2015/10
20
[ #766 ]

国芳展 そして・・・

 広島県立美術館で開催の特別展、「浮世絵師 歌川国芳展 (江戸の劇画家 歌川国芳の世界展)」を観て来ました。


              国芳


 最終日、この日曜日の午後です。

 



 最終日の日曜日という事で、割と観に来ていらっしゃる方も有り(とはいっても東京・大阪に比べれば少ないとは想いますが・・・)、また展示作品数も多く、結構疲れた印象も有ります。

 浮世絵の様な版画作品は矢張り甞める様に鑑賞するのが良い面もありますし、特に国芳の武者絵の様な作品は文字等の情報量も多く、背景等もしつこく書き込んあり・・・・、という事で想った以上に(特に眼が・・・)疲れた気がしました。

 しかし改めて国芳の作品群を鑑賞させていただきますと、水滸伝物や忠臣蔵物の武者絵シリーズは今で言えばトレーディングカード的存在で在った様にも思えますし、また、一枚で一冊の少年漫画的存在でも在った様にも思えましたね。
 また、背景の効果線的なものも現代の漫画・劇画につながる表現(ある種嚆矢か?)にも想えましたね(前衛過ぎて登場時は評価されにくかったか?)。

 また、幕末という時代の空気の様な物も想像出来た気もします。
 
 加えて言えば国芳という人物、職業絵師(今で言えば職業漫画家・イラストレーター)という自意識が強かった気もしますし、風刺画家的要素も有ったらしいという事も・・・。
 (例えば歌麿等は職業絵師という自意識と同時に文化人・あるいは今で言う芸術家といった自意識も強かった様にも思えるのですが、国芳はそうした見方をされたく無かったのか?とも思えたり・・・・)

 講談や冒険譚・英雄譚といった、いわゆる少年的な物が好きだったオッチャンというイメージですか?
 
 他、思い付くまま記しますと、ポスターにも採用されていた「朝比奈小人嶋遊」の作品、ガリバー旅行記を想像させられます。
 果たして国芳はガリバー旅行記を読んでいたのか?何て事も・・・・・。
 (個人的には読んでいたと想いますが・・・・、例えばロビンソン・クルーソーの作品等も、”露敏遜漂流記”といて江戸市中には流布していた訳ですからね・・・・、確かガリバー旅行記の原作はそれよりも古かった記憶が・・・・・)

 また展示方法ですが、基本的に額装展示で観易かったですね。

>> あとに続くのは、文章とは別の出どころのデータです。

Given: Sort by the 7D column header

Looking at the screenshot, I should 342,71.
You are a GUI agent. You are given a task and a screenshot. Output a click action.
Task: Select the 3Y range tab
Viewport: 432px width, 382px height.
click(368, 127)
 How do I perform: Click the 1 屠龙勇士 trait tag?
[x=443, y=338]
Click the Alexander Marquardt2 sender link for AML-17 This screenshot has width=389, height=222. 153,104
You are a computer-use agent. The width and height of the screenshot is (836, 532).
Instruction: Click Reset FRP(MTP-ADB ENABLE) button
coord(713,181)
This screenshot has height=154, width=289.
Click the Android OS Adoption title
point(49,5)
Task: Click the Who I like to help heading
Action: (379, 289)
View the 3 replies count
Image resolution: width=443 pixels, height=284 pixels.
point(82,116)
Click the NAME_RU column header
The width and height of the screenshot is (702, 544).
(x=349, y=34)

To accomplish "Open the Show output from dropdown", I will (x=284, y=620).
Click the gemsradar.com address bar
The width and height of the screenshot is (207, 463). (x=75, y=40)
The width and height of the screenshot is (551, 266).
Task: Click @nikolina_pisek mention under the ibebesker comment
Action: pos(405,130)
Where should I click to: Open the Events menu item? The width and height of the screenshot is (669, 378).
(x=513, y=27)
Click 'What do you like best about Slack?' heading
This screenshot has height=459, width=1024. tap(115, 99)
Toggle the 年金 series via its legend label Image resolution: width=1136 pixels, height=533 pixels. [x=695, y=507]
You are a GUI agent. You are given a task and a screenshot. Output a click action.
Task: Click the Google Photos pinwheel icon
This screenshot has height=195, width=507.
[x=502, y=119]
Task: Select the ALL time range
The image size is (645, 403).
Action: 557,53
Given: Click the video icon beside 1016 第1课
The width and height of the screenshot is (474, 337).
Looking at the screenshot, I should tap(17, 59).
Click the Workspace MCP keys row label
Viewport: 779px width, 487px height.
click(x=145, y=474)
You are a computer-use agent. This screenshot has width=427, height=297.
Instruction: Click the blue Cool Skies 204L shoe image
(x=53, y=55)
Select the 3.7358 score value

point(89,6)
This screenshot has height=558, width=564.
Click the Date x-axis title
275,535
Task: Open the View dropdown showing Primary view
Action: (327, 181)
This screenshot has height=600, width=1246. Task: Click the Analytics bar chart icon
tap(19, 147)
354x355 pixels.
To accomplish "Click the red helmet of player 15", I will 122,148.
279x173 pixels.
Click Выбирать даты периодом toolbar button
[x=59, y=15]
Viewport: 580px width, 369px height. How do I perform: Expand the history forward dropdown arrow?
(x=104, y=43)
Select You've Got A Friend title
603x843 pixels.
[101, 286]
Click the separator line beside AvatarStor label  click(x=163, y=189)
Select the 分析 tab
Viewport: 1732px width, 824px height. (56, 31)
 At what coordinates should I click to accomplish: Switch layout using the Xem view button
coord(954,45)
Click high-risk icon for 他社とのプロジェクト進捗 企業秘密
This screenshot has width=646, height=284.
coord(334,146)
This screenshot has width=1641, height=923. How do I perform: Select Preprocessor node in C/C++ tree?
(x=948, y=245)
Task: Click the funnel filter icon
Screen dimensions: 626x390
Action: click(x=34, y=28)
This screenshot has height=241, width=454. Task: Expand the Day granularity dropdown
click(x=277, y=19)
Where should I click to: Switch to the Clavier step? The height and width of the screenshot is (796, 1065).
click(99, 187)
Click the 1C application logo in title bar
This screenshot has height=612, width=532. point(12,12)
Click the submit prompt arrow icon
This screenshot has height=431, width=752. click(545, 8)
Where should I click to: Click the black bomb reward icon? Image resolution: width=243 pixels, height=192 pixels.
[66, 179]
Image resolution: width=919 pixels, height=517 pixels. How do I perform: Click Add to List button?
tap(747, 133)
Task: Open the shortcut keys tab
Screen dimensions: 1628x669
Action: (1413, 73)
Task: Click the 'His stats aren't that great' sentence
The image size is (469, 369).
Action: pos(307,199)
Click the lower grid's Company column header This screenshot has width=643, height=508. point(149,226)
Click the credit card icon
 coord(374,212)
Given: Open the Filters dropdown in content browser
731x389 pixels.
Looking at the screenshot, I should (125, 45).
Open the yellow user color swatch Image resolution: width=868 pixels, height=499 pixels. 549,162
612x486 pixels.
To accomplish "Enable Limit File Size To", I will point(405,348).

唯、国芳という一人の浮世絵師に焦点を当てるのであれば、時系列展示でも良かったのでは?とも想えたり・・・・。
 (因みに展示図録購入は見送り・・・・、基本的に私、やはり文化中期以前の浮世絵が好きなのですよね・・・・・、尤も英泉展なら購入したかも・・・・)

 とまあ色々書きましたが、閉館時間まで楽しませていただきました。







 それから・・・・、実は翌日月曜日の午前から広島市内で野暮用があり、それならばいっそのこと泊まるか・・・、という事で中心街の旅館に宿泊する事に・・・・。





 こちらの旅館です。


          一楽

 

 見事な飾り窓が雰囲気の一楽様。


 ご想像通り、敗戦後まもなく建てられた妓楼建築です(相変わらずですな)。


   一楽2

 この建物の東側の部分が昭和20年代初めごろ、上の写真の白のモルタル吹きつけ外装部分が昭和30年代初頭の建築との事。


 因みに内部は・・・・・。


      中庭



 雰囲気満点です。

 角度を変えると・・・。


 中庭2



 そして2階の部屋割り図

 部屋割り図

 (因みに1階は宿泊に供していらっしゃらないという事で部屋割り図は無いとの事)


 そりて各々の部屋の入り口に格子戸とその内側に小さな敲きがあり、部屋ごとにタイルの意匠が異なっています。
 例えば・・・・、

 タイル
 

 以前食事をした鯛よし百番の千代の間を思い出しました。

 といいますか、全体的に鯛よし百番の小型版といった雰囲気、見事に私好みでした。

 またバス・トイレ等の水周りはきっちりとリホームも手が入り、一般の旅館としても利用も大丈夫かと思えます。

 良かったです。


 そして折角広島の歓楽街に宿を取ったという事で一寸飲みに出る事に・・・・。


 ビストロ的な店でワインとつまみで腹を満たし、久々バーを梯子、たまにはね・・・・と。


 しかし広島市内、日曜日の夜という割りにかなりの人出があります。
 流石、県庁所在都市というところですかね。